*Task goal*. Could you return, exactly as written, only the lines from the one holding "Open Stock ve Market icon" through the final line of the records below?

Items from a dataset
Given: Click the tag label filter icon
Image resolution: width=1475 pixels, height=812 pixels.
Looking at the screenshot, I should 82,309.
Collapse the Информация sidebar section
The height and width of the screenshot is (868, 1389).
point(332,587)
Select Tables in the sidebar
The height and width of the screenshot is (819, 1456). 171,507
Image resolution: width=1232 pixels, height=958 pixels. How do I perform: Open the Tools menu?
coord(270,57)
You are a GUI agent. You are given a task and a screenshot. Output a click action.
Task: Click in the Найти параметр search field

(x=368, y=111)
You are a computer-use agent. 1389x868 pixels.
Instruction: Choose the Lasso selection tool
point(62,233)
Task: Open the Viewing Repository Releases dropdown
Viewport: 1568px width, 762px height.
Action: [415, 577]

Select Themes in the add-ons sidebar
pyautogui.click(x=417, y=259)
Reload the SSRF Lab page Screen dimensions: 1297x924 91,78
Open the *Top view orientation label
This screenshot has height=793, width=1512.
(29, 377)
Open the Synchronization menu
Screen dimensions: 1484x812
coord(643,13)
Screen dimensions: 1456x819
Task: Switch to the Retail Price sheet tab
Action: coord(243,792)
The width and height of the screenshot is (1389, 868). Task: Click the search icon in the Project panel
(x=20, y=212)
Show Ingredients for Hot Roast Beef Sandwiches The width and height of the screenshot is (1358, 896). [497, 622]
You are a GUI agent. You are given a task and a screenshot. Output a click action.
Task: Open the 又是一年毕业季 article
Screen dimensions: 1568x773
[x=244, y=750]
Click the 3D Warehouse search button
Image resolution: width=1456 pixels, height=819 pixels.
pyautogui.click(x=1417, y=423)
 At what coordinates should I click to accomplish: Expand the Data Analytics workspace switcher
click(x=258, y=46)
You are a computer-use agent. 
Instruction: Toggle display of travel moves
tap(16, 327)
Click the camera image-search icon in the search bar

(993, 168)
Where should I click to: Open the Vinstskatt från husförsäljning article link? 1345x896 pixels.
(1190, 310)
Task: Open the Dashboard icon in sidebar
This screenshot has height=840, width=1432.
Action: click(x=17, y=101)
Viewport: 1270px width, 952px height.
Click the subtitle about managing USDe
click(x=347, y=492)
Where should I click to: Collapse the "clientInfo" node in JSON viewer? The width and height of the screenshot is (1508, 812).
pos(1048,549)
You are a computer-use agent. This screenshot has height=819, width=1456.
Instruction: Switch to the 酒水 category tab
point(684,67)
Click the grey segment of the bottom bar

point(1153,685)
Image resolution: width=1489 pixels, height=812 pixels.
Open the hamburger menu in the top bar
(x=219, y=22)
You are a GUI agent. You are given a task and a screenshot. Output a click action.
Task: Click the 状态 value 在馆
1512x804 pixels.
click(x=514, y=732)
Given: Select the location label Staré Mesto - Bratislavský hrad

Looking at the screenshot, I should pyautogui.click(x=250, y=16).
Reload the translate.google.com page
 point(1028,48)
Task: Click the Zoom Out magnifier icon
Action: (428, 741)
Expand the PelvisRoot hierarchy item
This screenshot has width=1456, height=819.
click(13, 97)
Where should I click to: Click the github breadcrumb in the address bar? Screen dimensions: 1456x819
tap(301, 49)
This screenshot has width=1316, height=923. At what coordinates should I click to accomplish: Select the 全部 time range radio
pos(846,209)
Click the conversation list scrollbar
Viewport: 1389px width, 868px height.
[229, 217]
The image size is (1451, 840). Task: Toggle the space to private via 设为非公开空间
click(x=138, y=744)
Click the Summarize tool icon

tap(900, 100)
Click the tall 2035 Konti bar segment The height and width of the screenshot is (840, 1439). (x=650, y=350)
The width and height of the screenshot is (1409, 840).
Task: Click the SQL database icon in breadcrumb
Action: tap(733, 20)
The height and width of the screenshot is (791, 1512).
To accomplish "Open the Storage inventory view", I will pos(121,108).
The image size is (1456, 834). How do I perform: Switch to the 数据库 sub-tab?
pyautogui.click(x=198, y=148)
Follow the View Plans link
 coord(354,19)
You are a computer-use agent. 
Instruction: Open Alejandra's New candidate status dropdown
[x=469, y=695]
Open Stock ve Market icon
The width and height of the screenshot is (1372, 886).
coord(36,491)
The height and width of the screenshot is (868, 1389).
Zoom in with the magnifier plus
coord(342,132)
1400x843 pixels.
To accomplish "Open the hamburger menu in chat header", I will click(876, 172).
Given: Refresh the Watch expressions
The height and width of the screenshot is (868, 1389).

*Result below*.
Open Stock ve Market icon
The width and height of the screenshot is (1372, 886).
coord(36,491)
The height and width of the screenshot is (868, 1389).
Zoom in with the magnifier plus
coord(342,132)
1400x843 pixels.
To accomplish "Open the hamburger menu in chat header", I will click(876, 172).
Given: Refresh the Watch expressions
The height and width of the screenshot is (868, 1389).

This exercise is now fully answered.